Re: [PATCH v19 023/130] KVM: TDX: Initialize the TDX module when loading the KVM intel kernel module

From: Huang, Kai
Date: Mon Apr 22 2024 - 08:47:40 EST


On Fri, 2024-04-19 at 10:23 -0700, Sean Christopherson wrote:
> On Fri, Apr 19, 2024, Kai Huang wrote:
> > On 19/04/2024 2:30 am, Sean Christopherson wrote:
> > > No, that will deadlock as cpuhp_setup_state() does cpus_read_lock().
> >
> > Right, but it takes cpus_read_lock()/unlock() internally. I was talking
> > about:
> >
> > if (enable_tdx) {
> > kvm_x86_virtualization_enable();
> >
> > /*
> > * Unfortunately currently tdx_enable() internally has
> > * lockdep_assert_cpus_held().
> > */
> > cpus_read_lock();
> > tdx_enable();
> > cpus_read_unlock();
> > }
>
> Ah. Just have tdx_enable() do cpus_read_lock(), I suspect/assume the current
> implemention was purely done in anticipation of KVM "needing" to do tdx_enable()
> while holding cpu_hotplug_lock.

Yeah. It was implemented based on the assumption that KVM would do below
sequence in hardware_setup():

cpus_read_lock();
on_each_cpu(vmxon_and_tdx_cpu_enable, NULL, 1);
tdx_enable();
on_each_cpu(vmxoff, NULL, 1);
cpus_read_unlock();

>
> And tdx_enable() should also do its best to verify that the caller is post-VMXON:
>
> if (WARN_ON_ONCE(!(__read_cr4() & X86_CR4_VMXE)))
> return -EINVAL;

This won't be helpful, or at least isn't sufficient.

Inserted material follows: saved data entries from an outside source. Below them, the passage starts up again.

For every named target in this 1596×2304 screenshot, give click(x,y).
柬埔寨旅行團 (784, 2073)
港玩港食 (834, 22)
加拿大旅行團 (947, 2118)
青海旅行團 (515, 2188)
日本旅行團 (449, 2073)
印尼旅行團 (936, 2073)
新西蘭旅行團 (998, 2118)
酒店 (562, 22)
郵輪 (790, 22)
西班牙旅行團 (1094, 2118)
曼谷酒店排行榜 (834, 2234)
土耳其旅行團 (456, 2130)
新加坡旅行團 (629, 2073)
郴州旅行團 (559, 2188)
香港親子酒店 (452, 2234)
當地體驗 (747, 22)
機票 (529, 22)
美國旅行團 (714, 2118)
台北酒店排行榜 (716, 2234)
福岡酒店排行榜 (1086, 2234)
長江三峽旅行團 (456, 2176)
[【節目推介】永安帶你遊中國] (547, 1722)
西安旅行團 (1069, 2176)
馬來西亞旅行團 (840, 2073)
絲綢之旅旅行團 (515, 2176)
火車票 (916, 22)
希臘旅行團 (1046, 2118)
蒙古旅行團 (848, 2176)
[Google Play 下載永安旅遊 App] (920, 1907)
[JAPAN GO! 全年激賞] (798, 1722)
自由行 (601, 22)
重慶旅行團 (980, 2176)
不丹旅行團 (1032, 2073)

tdx_enable() can SEAMCALLs on all online CPUs, so checking "the caller is
post-VMXON" isn't enough. It needs "checking all online CPUs are in post-
VMXON with tdx_cpu_enable() having been done".

I didn't add such check because it's not mandatory, i.e., the later
SEAMCALL will catch such violation.

Btw, I noticed there's another problem, that is currently tdx_cpu_enable()
actually requires IRQ being disabled. Again it was implemented based on
it would be invoked via both on_each_cpu() and kvm_online_cpu().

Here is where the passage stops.